1

I am looking to find out which pattern is matched in a list of file names. I can find out if a match was found, but not which pattern was matched.

  local_pattern <- data.frame(
    condition = c("umhfl","dmhfl", "umhfr", "dmhfr", "shfr", "vshfr", "vshfl"),
    filename = c("*Upward motion*HF*Left*.csv", "*Downward motion*HF*Left*.csv", "*UHFR*.csv", "*DHFR*.csv", "*SHFR*.csv", "*VSHFR*.csv", "*VSHFL*.csv")
  )

## matching a sample file name
pattern_matched <- grep(paste(glob2rx(local_pattern[,2]), collapse = "|"), "./csv files/DHFR 2019-04-09 04.59 PM_001.csv", value = F)

What I would like to see is the pattern that was matched rather than simply a TRUE that a match was found.

Levi
  • 301
  • 3
  • 12
  • Why not change `value=F` to `value=TRUE`. – IRTFM Jun 09 '19 at 20:54
  • That still doesn't tell me which pattern was found in a particular file name. – Levi Jun 09 '19 at 21:16
  • 2
    Did you already have a look here https://stackoverflow.com/questions/9537797/r-grep-match-one-string-against-multiple-patterns – Sven Jun 09 '19 at 21:22
  • Indeed, possible duplicate of the first answer over there - https://stackoverflow.com/a/9538033/496803 - which returns a TRUE/FALSE matrix for every possibility. – thelatemail Jun 09 '19 at 23:33
  • @Sven, similar but not the same. The match pattern has wildcards here but the solution does not work here. – Levi Jun 10 '19 at 05:57
  • Instead of using logical-OR (regex-`"|"`) you probably need to use `sapply` on a vector of separate patterns. – IRTFM Jun 10 '19 at 15:39

2 Answers2

1

We may use str_detect from stringr that is vectorised over string and pattern:

library(stringr)
str_detect("./csv files/DHFR 2019-04-09 04.59 PM_001.csv",
           glob2rx(local_pattern[, 2]))
# [1] FALSE FALSE FALSE  TRUE FALSE FALSE FALSE

so that

local_pattern[str_detect("./csv files/DHFR 2019-04-09 04.59 PM_001.csv", glob2rx(local_pattern[,2])), 2]
# [1] *DHFR*.csv
Julius Vainora
  • 47,421
  • 9
  • 90
  • 102
  • How do I know that the DHFR pattern was matched rather than one of the others? – Levi Jun 09 '19 at 21:18
  • This works great, thank you! Concise and outputs just the right code. The only modification I made was to output column 1 from local_pattern. – Levi Jun 10 '19 at 19:58
0

If there are fewer than 10 patterns to match, you can collect information with PERL style captures in base R. First build a pattern with (...) to capture.

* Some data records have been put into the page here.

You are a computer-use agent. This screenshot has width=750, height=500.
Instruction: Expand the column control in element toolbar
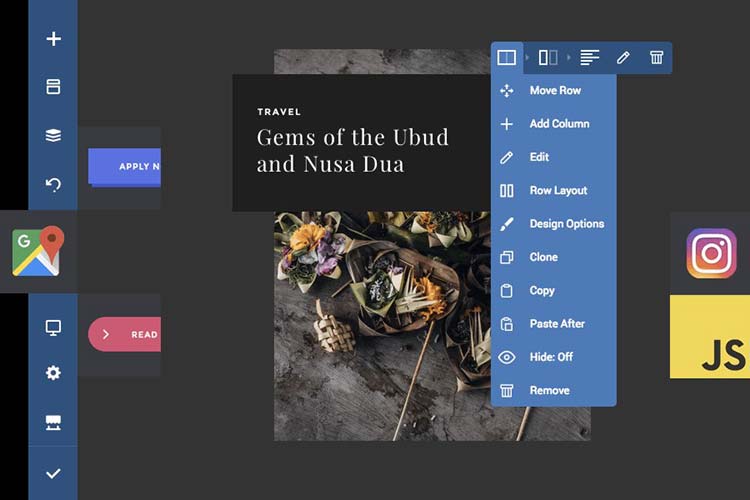(x=548, y=58)
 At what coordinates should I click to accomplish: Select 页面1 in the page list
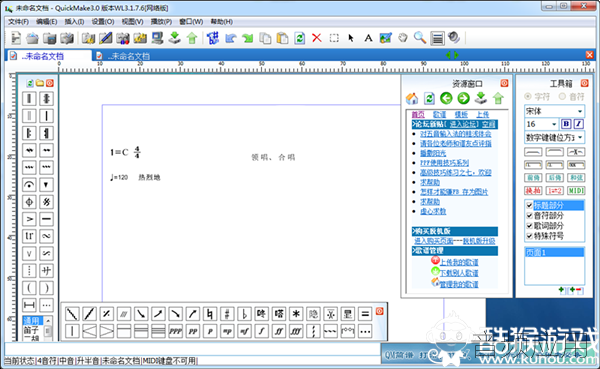(554, 253)
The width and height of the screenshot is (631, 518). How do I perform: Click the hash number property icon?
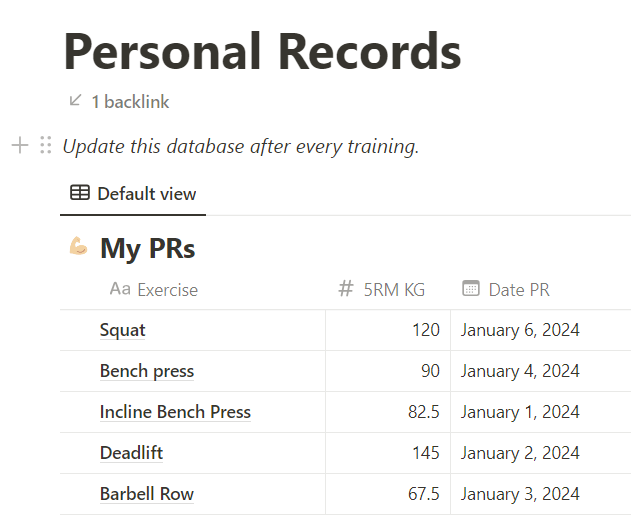[x=346, y=289]
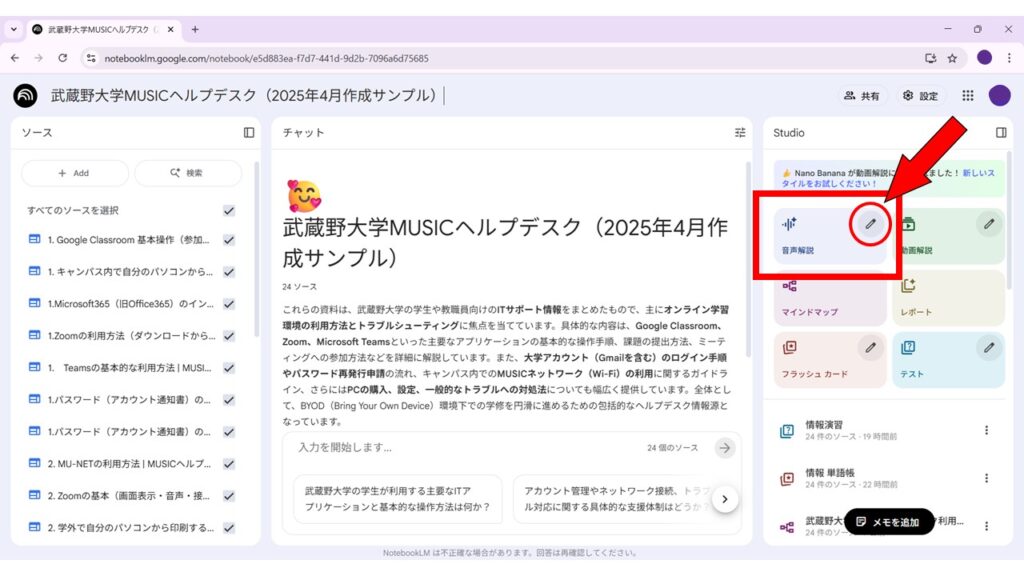The width and height of the screenshot is (1024, 576).
Task: Uncheck the MU-NETの利用方法 source checkbox
Action: (229, 464)
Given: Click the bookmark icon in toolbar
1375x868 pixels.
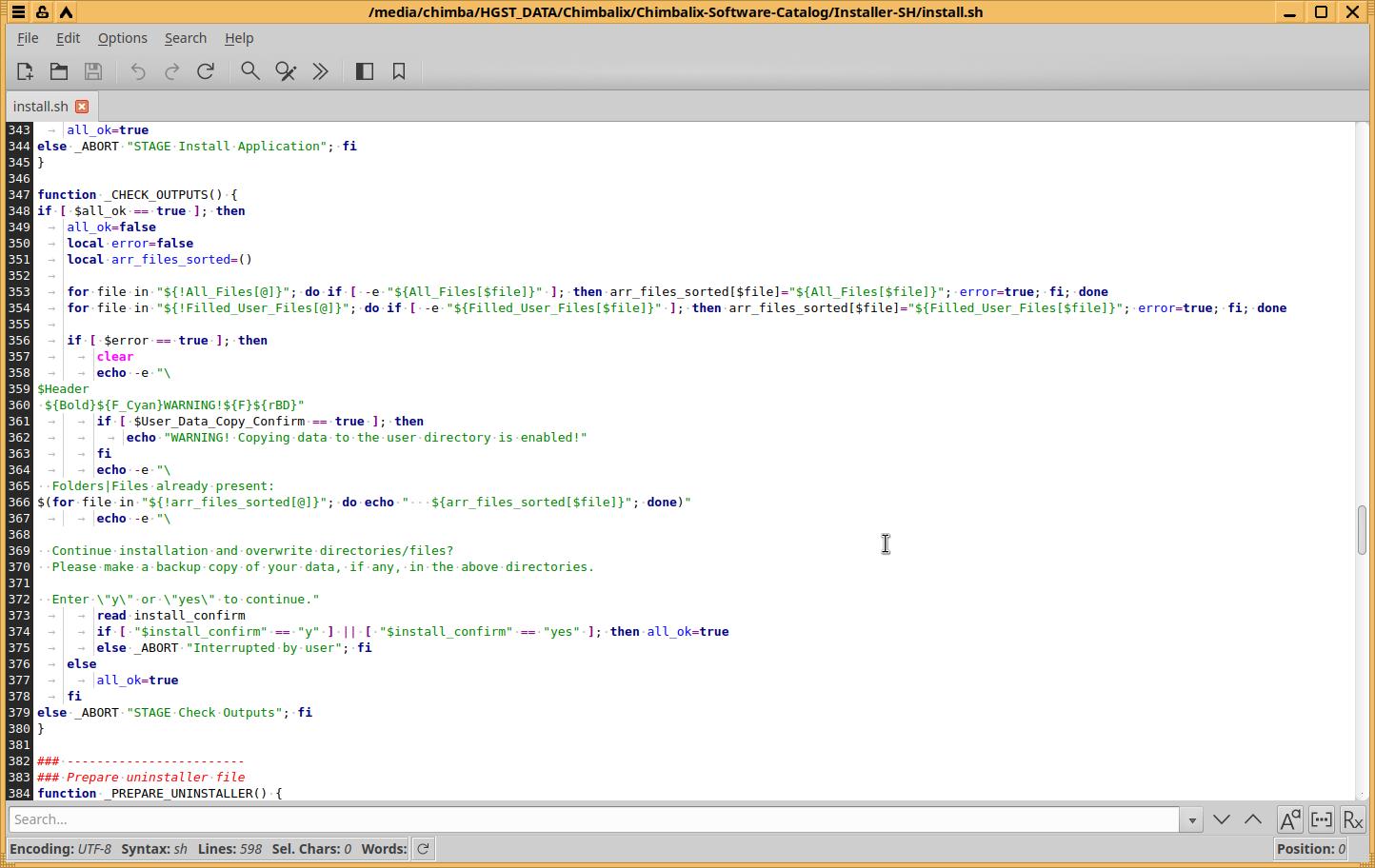Looking at the screenshot, I should pos(399,71).
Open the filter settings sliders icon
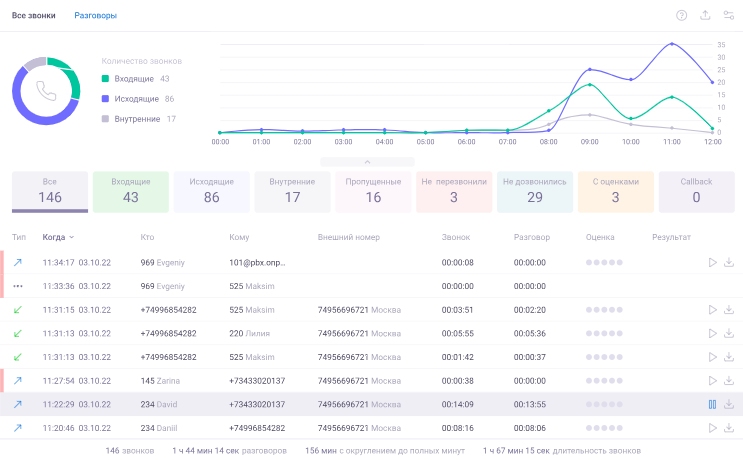The width and height of the screenshot is (743, 460). [x=729, y=15]
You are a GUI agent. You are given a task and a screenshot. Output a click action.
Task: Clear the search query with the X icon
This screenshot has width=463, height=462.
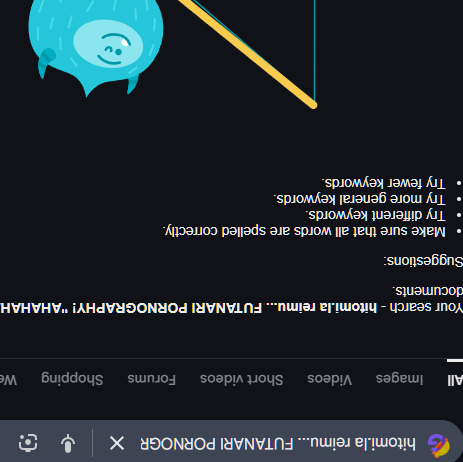point(117,444)
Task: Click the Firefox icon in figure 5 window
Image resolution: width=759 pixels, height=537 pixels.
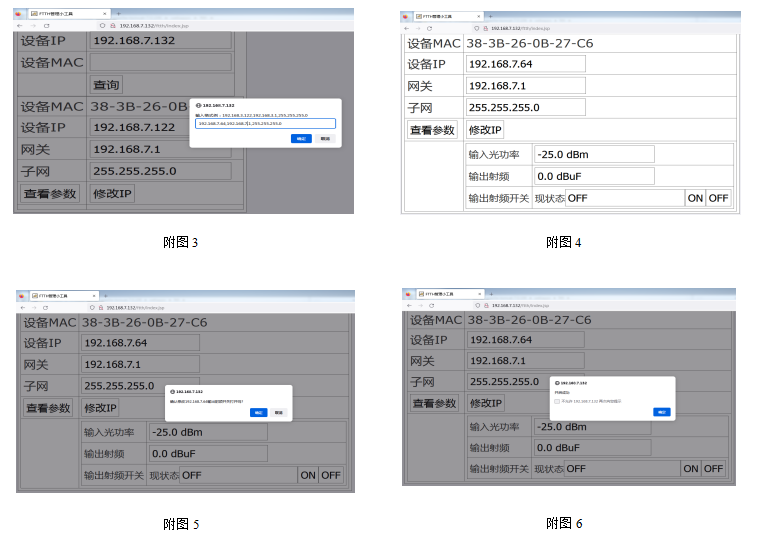Action: point(22,296)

pat <- paste(glob2rx(local_pattern$filename), collapse = ")|(")
pat <- paste0("(", pat, ")")

Assign the text string to variable for now:

x <- "./csv files/DHFR 2019-04-09 04.59 PM_001.csv"

Use regexpr or with more effort, gregexpr, for multiple matches:

m <- regexpr(pat, x, perl = TRUE)
sel <- which(attr(m, "capture.length") > 0)

Collect the desired information:

local_pattern[sel,]
>   condition   filename
> 4     dmhfr *DHFR*.csv

regmatches(x, m)
> [1] "./csv files/DHFR 2019-04-09 04.59 PM_001.csv"
David O
  • 803
  • 4
  • 10